Quantum Spin Hall Effect in Graphene Nanoribbons: Effect of Edge Geometry

Abstract: There has been tremendous recent progress in realizing topological insulator initiated by the proposal of Kane and Mele for the graphene system. They have suggested that the odd $Z_2$ index for the graphene manifests the spin filtered edge states for the graphene nanoribbons, which lead to the quantum spin Hall effect(QSHE). Here we investigate the role of the spin-orbit interaction both for the zigzag and armchair nanoribbons with special care in the edge geometry. For the pristine zigzag nanoribbons, we have shown that one of the $\sigma$ edge bands located near E=0 lifts up the energy of the spin filtered chiral edge states at the zone boundary by warping the $\pi$-edge bands, and hence the QSHE does not occur.
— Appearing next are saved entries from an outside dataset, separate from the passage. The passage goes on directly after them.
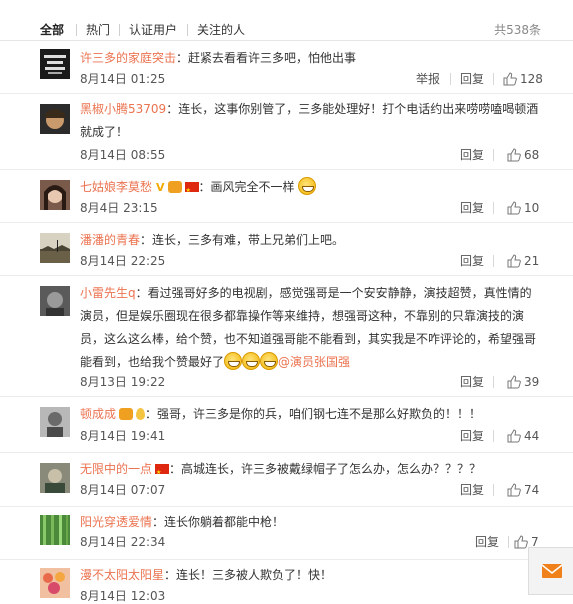 The width and height of the screenshot is (573, 604). What do you see at coordinates (188, 30) in the screenshot?
I see `tab-divider` at bounding box center [188, 30].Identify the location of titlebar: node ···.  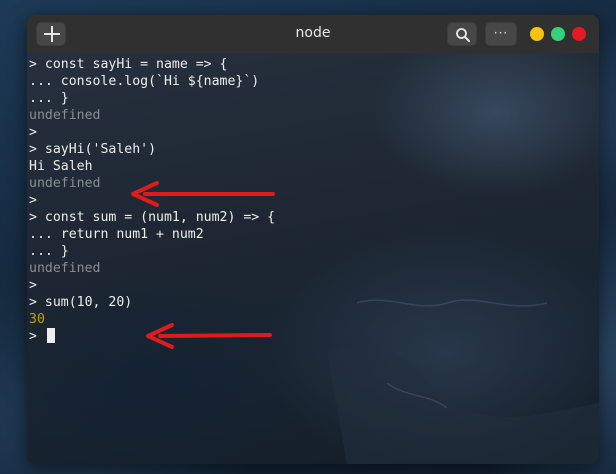
(313, 34). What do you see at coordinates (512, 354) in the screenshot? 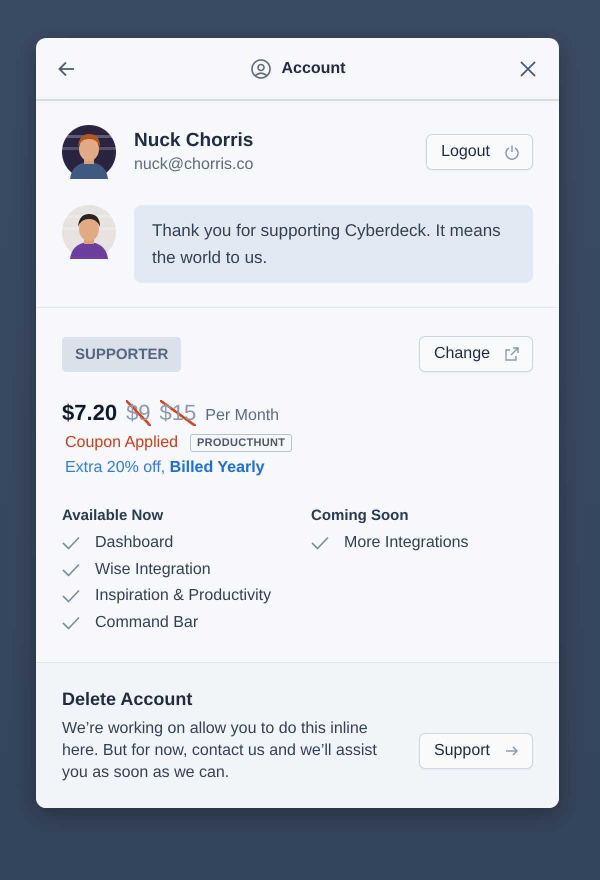
I see `external-link-icon` at bounding box center [512, 354].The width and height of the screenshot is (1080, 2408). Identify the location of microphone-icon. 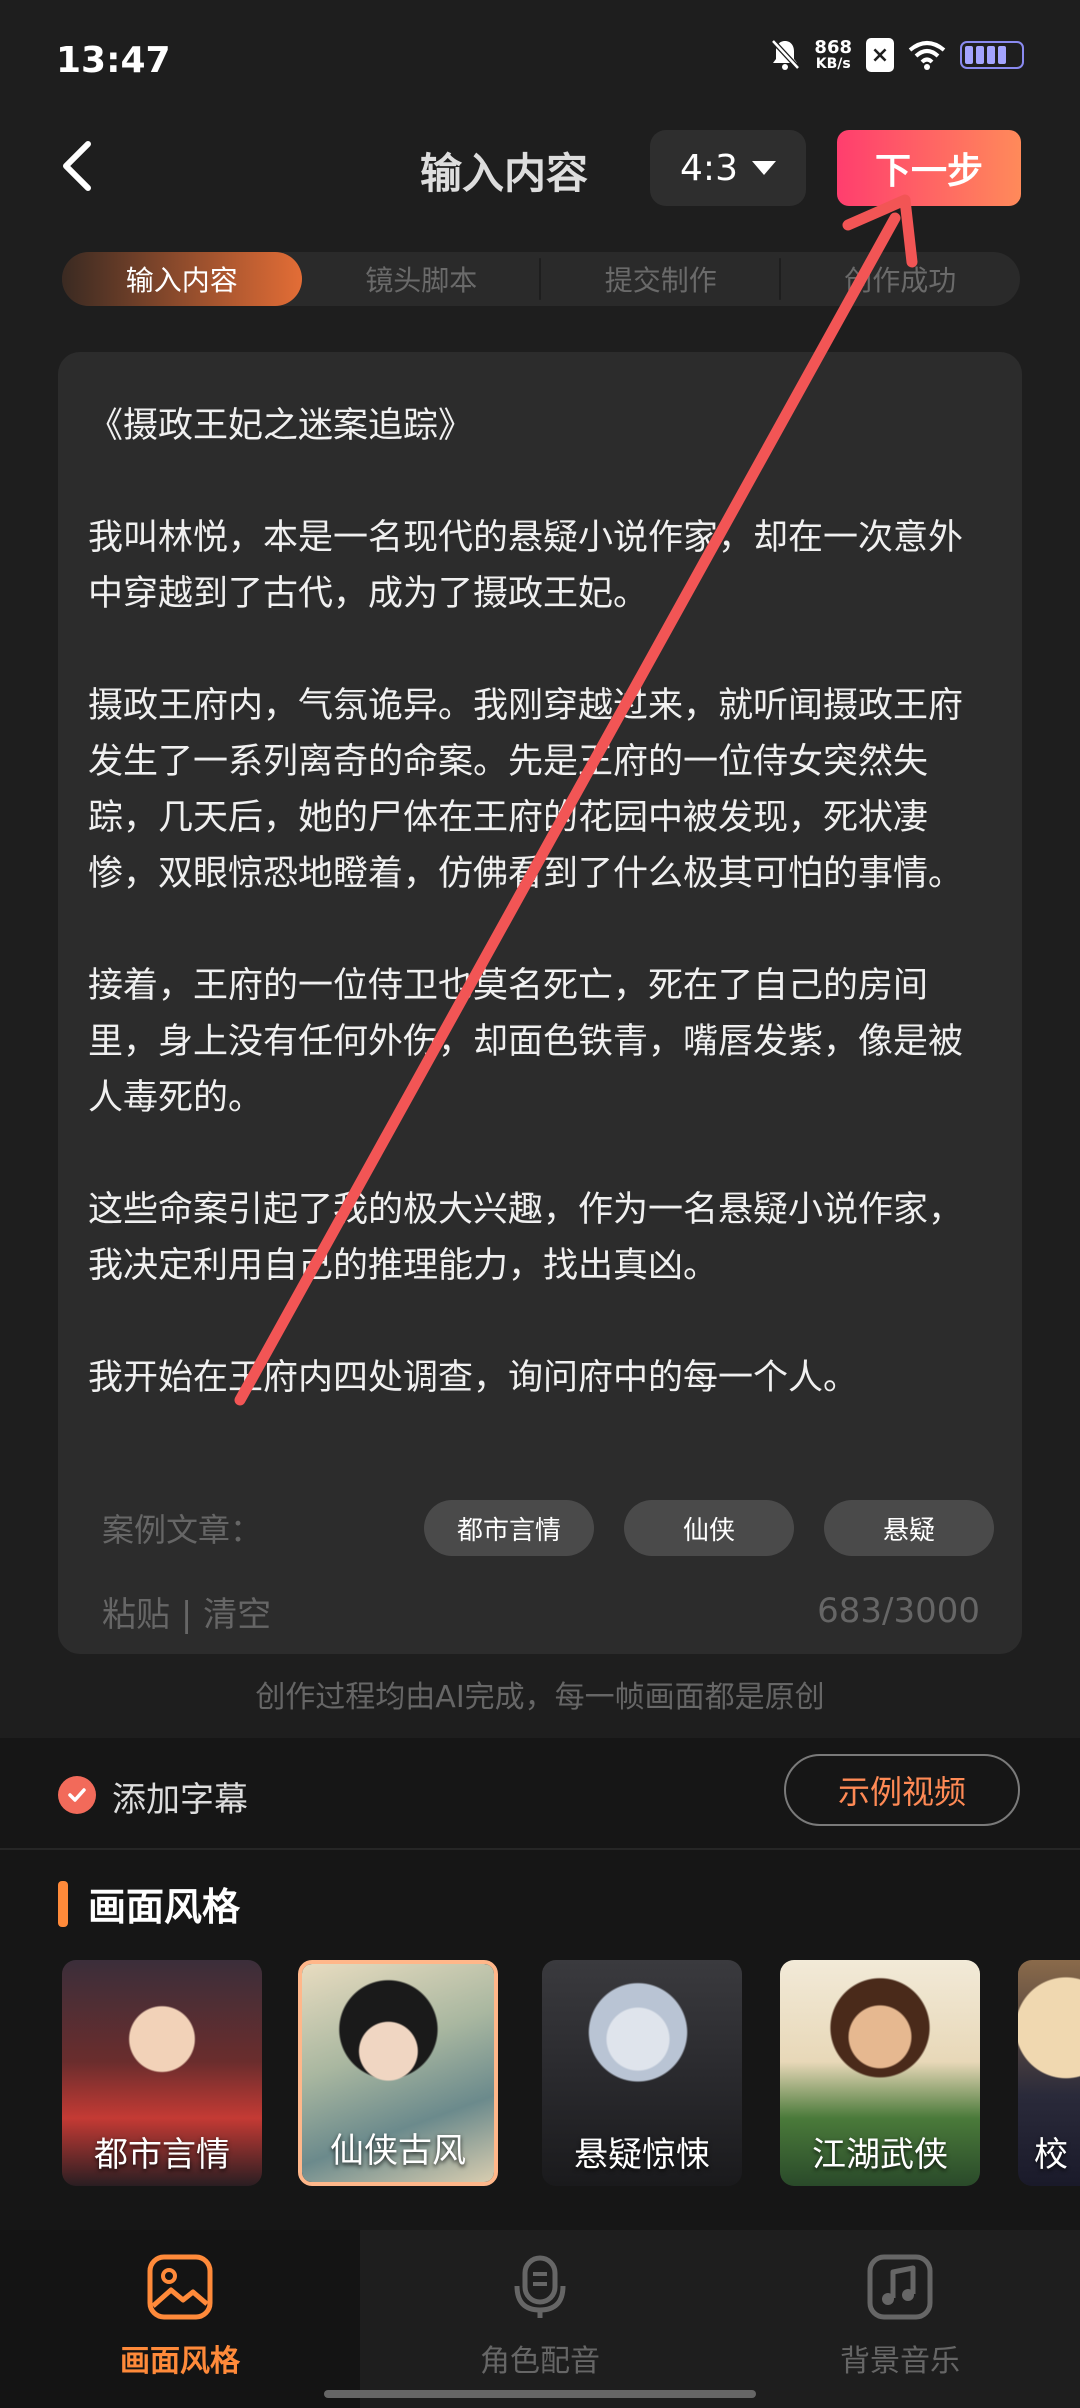
(540, 2286).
Upon increasing the carrier density above a certain critical value, the spin filtered edge states are formed leading to the QSHE. We suggest that the hydrogen passivation on the edge can recover the original feature of the QSHE. For the armchair nanoribbon, the QSHE is shown to be stable. We have also derived the real space effective hamiltonian, which demonstrates that the on-site energy and the effective spin orbit coupling strength are strongly enhanced near the ribbon edges. We have shown that the steep rise of the confinement potential thus obtained is responsible for the warping of the $\pi$-edge bands.